We’re counting down the Top 10 Comedies of 2011. Each pick will be revealed on Hulu’s homepage every day of this week. Selections 10-2 can be viewed here.
I recently heard it theorized that sitcoms take writers about three seasons to really get a good handle on their characters and tone and that they usually become truly great after the first two. Well, in 2011, this theory has found a poster boy: the entire cast of “Parks and Recreation.”
Last season saw the excising of one character whose arc seemed to be complete and the addition of two characters that completely enhanced the dynamic of the show—Ben Wyatt (Adam Scott) and Chris Traeger (Rob Lowe). Not only did they allow for more drama and more interesting relationships but these guys respectively represent one of the best straight men on television and one of the most funny and genuinely joyful characters I’ve ever seen.

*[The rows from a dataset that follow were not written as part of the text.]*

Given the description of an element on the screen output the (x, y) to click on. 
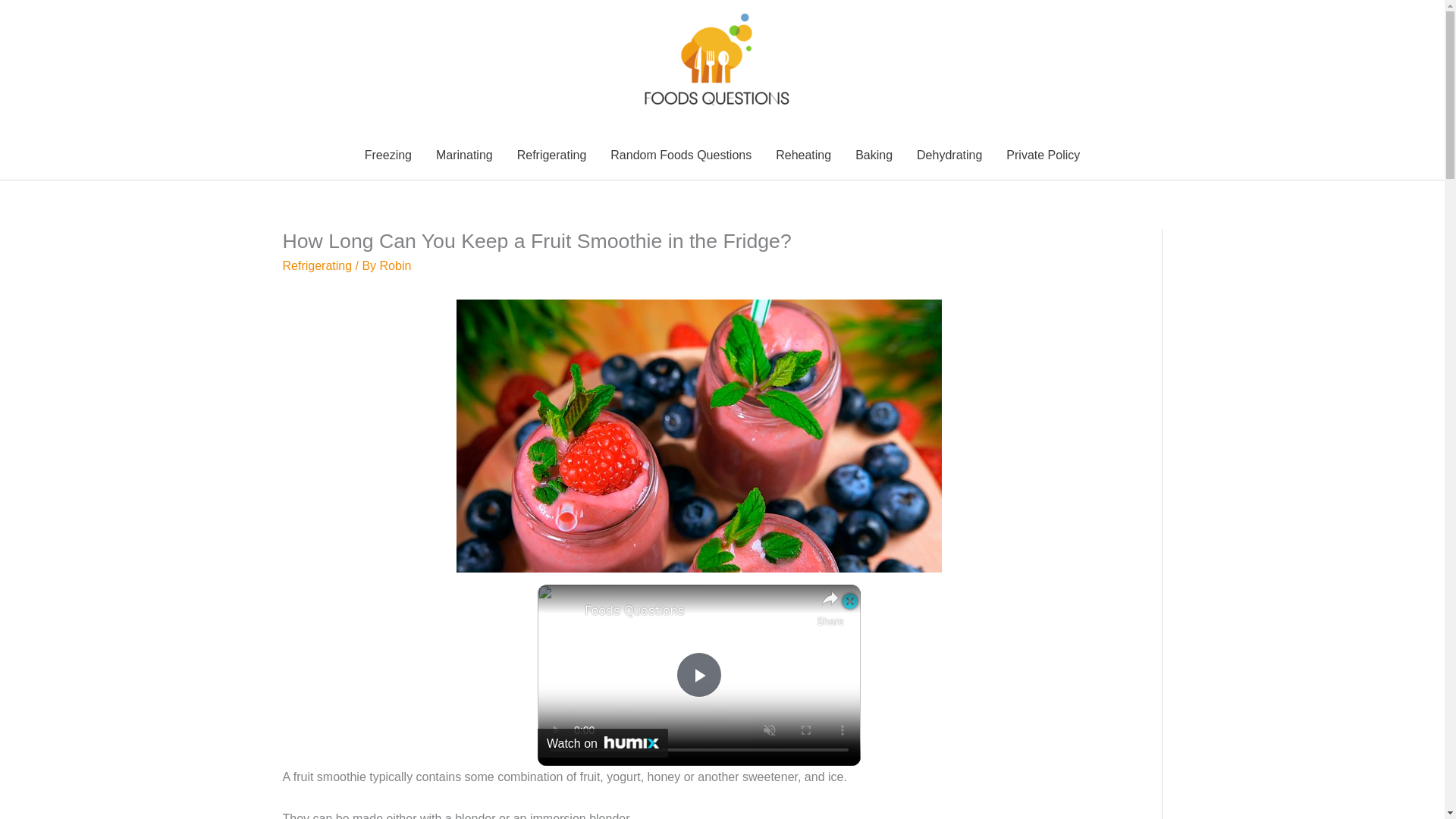
Random Foods Questions (680, 155)
Robin (396, 265)
View all posts by Robin (396, 265)
Marinating (464, 155)
Baking (873, 155)
Play Video (699, 674)
Play Video (699, 674)
Watch on (602, 742)
Refrigerating (317, 265)
Private Policy (1043, 155)
Given the description of an element on the screen output the (x, y) to click on. 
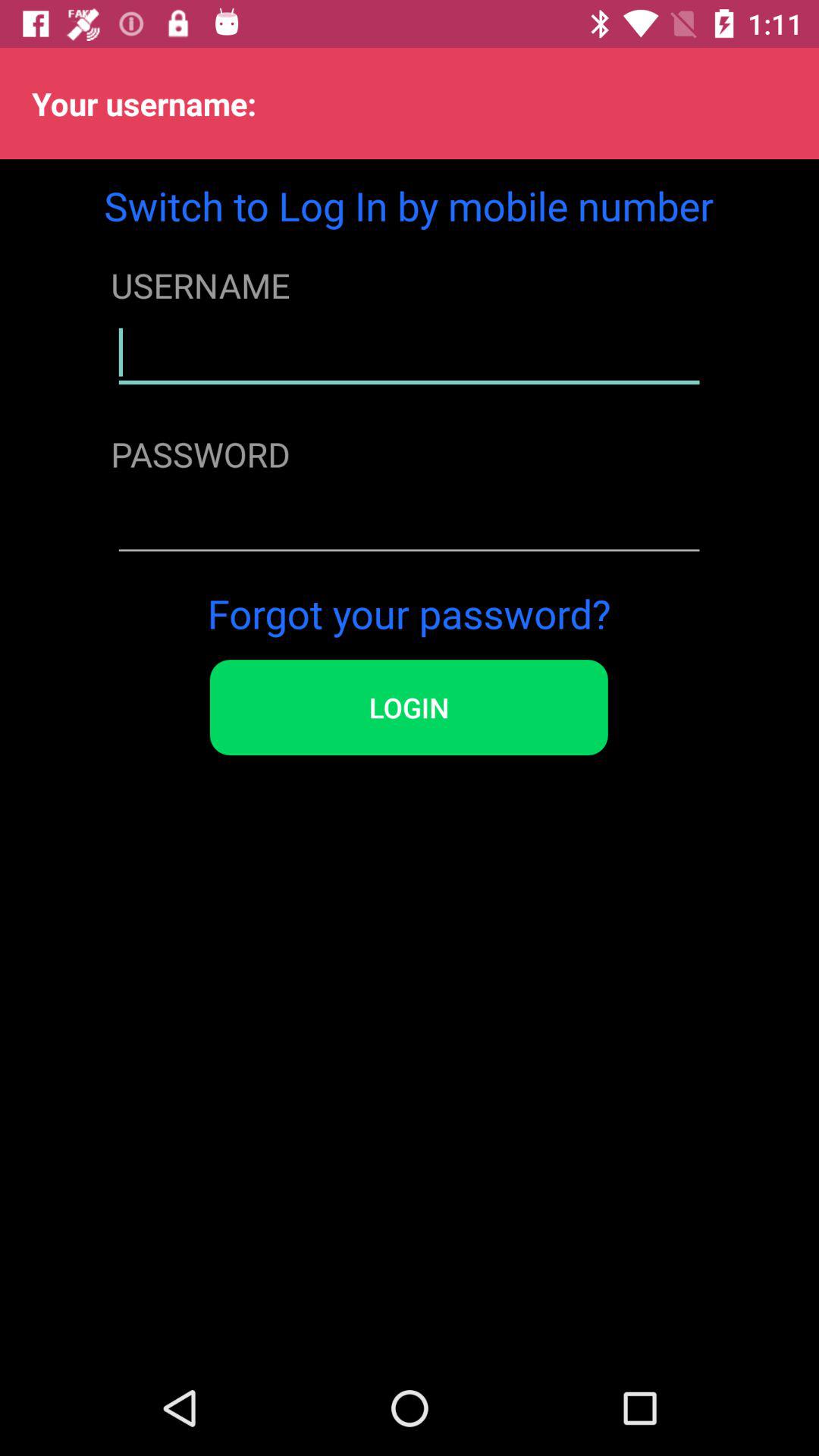
turn on login icon (408, 707)
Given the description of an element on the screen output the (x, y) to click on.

And that was just last season.
Writers took all year to fully engrain those characters into the show and develop the way the dynamic has changed, but now the show is really able to dig into the good stuff. In season four, this show has become all about character. We’ve had three whole seasons to fall in love with Leslie Knope and all of her comrades. In fact, Leslie—with her persistence, caring, and unabashed hope—has become an inspiration all her own. Seeing her have the opportunity to live out her dreams and pursue a candidacy for government office fulfills an arc set up on the show as early as its first episode. But I think what’s truly special about this season in particular is seeing those around her realize just how special she is, too.
Ben’s gift of a Knope 2012 button and his understanding at every turn of Leslie’s goals and their relationship together was a truly emotional moment. And that’s followed by the entire “Parks and Recreation” office pledging their support, a perfectly timed moment of sentimentality, which has really become a specialty of the show in the last few years.
Leslie and Ron Swanson’s relationship has become the best platonic relationship since Liz Lemon and Jack Donaghy, primarily because of the subtle and sparse ways they show admiration for each other. Background characters like Andy Dwyer and April have been carefully developed into lovable aspects of the ensemble as well, and even the least featured of the cast such as Donna and Jerry have had their opportunities to shine. What really makes this show work is not any one joke or comedic style, but the way they’ve made us care for these people. These are truly admirable characters we can root for and get attached to.
And let’s not forget: Ron Swanson is awesome enough to make the show all on his own.